Canada has just been slower to jump on board the solar wave compared to other countries, she added.
Many Alberta First Nation communities recognize solar initiatives as an opportunity that includes environmental and economic benefits.
“The difference between the solar and the oil industry – when the oil industry started taking off the Indigenous people were so behind in every way. We were the janitors, we were the house keepers and even now it was a slow evolution to become business owners. Whereas with the solar energy industry I see that it’s going to be a different playing field altogether,” said Cardinal.
Montana First Nation in Maskwacis launched the Green Arrow Renewable Energy Corp. last year. It is Canada’s first Aboriginal-owned company of its kind. The band office is now powered by solar energy and one home on the reserve is part of a solar powered pilot project.
Montana also recently partnered with Canada’s leading energy provider Bullfrog Power to build a 20 kW solar installation on Montana’s water treatment plant.

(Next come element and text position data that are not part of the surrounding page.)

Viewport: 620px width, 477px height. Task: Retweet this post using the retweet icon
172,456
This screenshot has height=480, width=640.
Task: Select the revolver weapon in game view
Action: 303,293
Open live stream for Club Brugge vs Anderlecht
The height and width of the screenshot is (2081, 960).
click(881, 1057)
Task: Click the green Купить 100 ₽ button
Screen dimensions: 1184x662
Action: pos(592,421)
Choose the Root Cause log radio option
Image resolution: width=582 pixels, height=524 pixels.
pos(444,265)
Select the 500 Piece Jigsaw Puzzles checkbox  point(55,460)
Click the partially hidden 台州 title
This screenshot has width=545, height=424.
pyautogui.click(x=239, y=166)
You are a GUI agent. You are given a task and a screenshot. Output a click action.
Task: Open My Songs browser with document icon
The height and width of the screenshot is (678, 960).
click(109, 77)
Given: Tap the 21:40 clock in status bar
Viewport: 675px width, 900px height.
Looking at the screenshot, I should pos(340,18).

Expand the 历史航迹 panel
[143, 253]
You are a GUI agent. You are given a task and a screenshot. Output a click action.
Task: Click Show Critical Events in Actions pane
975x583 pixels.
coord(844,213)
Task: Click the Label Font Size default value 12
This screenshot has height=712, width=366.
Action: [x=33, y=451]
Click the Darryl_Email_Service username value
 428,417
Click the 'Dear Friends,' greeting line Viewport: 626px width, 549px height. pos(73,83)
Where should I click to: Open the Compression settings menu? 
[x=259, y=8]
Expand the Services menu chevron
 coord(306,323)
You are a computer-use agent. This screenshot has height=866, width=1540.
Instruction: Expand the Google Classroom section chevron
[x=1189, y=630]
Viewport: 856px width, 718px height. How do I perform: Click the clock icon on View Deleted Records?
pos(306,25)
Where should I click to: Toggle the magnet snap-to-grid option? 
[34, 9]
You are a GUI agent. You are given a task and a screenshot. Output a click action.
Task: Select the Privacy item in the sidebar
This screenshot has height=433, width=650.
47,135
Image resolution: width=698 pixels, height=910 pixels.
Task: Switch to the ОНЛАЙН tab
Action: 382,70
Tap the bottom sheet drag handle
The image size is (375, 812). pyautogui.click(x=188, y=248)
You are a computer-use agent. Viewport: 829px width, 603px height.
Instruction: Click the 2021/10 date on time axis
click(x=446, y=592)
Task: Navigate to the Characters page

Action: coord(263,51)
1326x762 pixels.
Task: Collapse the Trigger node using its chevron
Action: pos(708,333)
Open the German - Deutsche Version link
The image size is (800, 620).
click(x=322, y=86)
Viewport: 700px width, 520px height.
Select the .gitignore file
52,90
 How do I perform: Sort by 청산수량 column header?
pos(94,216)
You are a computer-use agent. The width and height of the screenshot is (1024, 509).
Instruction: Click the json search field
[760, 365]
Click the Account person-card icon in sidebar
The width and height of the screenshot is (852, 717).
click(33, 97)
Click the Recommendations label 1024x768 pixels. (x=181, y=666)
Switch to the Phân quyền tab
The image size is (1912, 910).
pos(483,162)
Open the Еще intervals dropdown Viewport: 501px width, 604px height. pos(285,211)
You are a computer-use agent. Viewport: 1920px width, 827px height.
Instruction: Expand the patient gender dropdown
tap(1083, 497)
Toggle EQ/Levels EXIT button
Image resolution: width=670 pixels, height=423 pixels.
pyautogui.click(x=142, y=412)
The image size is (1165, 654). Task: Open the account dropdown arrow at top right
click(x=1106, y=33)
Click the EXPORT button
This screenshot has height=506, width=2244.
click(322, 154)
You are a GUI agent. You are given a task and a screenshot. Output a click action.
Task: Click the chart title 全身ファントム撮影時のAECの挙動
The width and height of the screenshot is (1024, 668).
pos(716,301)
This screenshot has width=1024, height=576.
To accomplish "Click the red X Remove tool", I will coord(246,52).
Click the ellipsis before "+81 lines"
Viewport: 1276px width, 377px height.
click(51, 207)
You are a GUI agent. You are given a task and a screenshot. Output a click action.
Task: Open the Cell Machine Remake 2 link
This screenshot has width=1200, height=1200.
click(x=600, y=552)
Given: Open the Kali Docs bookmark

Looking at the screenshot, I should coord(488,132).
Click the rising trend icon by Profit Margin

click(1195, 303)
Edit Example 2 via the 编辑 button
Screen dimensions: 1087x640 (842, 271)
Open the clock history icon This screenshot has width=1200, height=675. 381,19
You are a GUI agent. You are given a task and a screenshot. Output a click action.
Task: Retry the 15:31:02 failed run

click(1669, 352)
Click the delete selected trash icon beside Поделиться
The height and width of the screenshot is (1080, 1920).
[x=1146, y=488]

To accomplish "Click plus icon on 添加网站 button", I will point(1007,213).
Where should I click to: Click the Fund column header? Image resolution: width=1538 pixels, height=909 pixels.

Green Arrow is working with several other First Nation communities across the Prairies to form partnerships to identify and assess the feasibility of clean renewable energy projects on reserve lands.
Green Arrow CEO Barry Wheaton said it helps to provide reserves with a means of self-sufficiency, spurs economic development and employment on reserve.
“We’re really hoping to use this to develop economic opportunities,” he said. “Solar is saving money on electricity bills, it’s reducing your carbon emissions, it’s reducing pollution and it creates jobs.”
Saddlelake Cree Nation in Alberta is also creating a solar project to power their water treatment plant.
Last fall, the Athabasca Chipewyan First Nation unveiled its first-ever solar pilot project that generates power to its youth and elder lodge.
The project is a model for future potential solar initiatives in the community that is located upstream from the tar sands in northern Alberta.
Alternative energy initiatives are spreading quickly and Cardinal said the response to solar technology is positive among most First Nation’s.
“I think people have a revived sense of hope that it isn’t the end of the world. That we can still live a long life, there’s hope for us. Whereas before we were just digging our own graves in the oil sands and that was the only solution we had. But with this new technology it’s really exciting,” said Cardinal.
With the scale of the destruction to the land, the impacts on the air and animals and the health impacts on people, the havoc caused by tar sands extraction can no longer be ignored, she added. And it’s time to think outside of the “Alberta Box.”
“We’re at a point where we have to make a choice. Do we want a future for our children? Do we want clean water and do we still want to have jobs to go to? Then we need to diversify our economy, we can’t just depend on one source of economy,” said Cardinal.
With the new NDP government promising a shift to greener alternatives, Cardinal is hopeful that more funding will be made available for future Aboriginal solar projects.